AIM ::
Reproduce verbatim the stretch of the ground loop passage from "If there were" through "caused by one.".
--- BEGIN TEXT PASSAGE ---
Proper installation of antennas, radio gear, and wiring are the key issues for preventing ground loops.

If there were but one bane in amateur radio, it would be the ground loop. Although they may appear in any type of installation, they're more often found in mobile ones. In any case, too many amateurs don't know what a ground loop is, or what causes them to occur. Even rarer, is the ability to recognize that a specific problem is caused by one.

The term Ground Loop in itself isn't very descriptive, but here's a stab at it with credit going to Mr. Webster: An unwanted electric current path in a circuit resulting in stray signals or interference, occurring, e.g., when two earthed points in the same circuit have different potentials. Please pay particular attention the last few words: ...when two earthed points in the same circuit have different potentials. Another way to look at this is, one is a better ground than the other. Or, one has a lower resistance path back to the power source; the battery in this case.

Most vehicle manufacturers, Ford, and GM among them, recommend that both leads (positive and negative) go directly to the battery, and properly fused (both leads). At a minimum, the negative power cable lead should be tied to the same point as the main battery's negative connection to the chassis of the vehicle in question. Here, the negative lead of the power cable needn't to be fused.
--- END TEXT PASSAGE ---
--- BEGIN SOURCE EXCERPT ---
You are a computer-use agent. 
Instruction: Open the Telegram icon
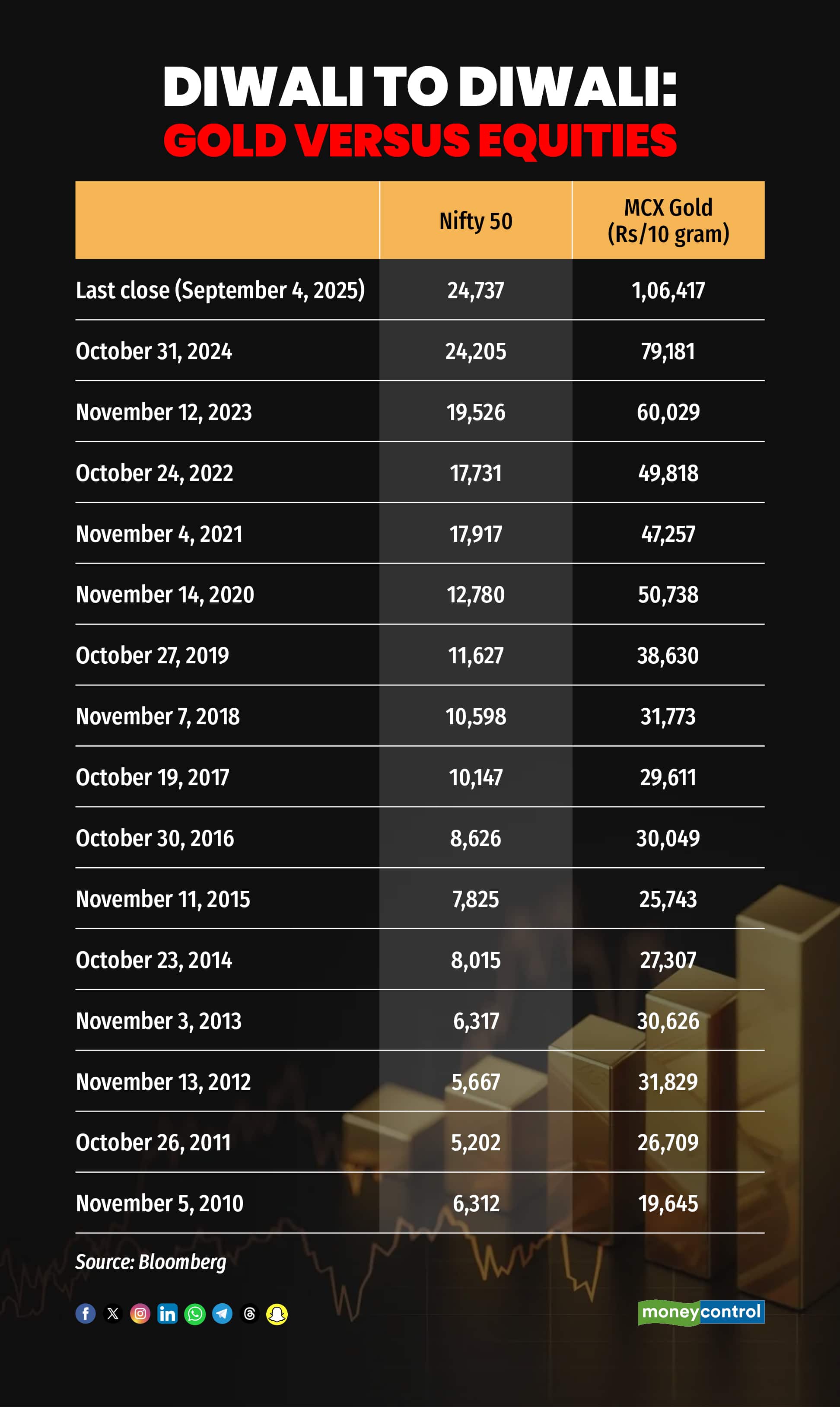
--- END SOURCE EXCERPT ---
FINISHED EXERCISE ::
If there were but one bane in amateur radio, it would be the ground loop. Although they may appear in any type of installation, they're more often found in mobile ones. In any case, too many amateurs don't know what a ground loop is, or what causes them to occur. Even rarer, is the ability to recognize that a specific problem is caused by one.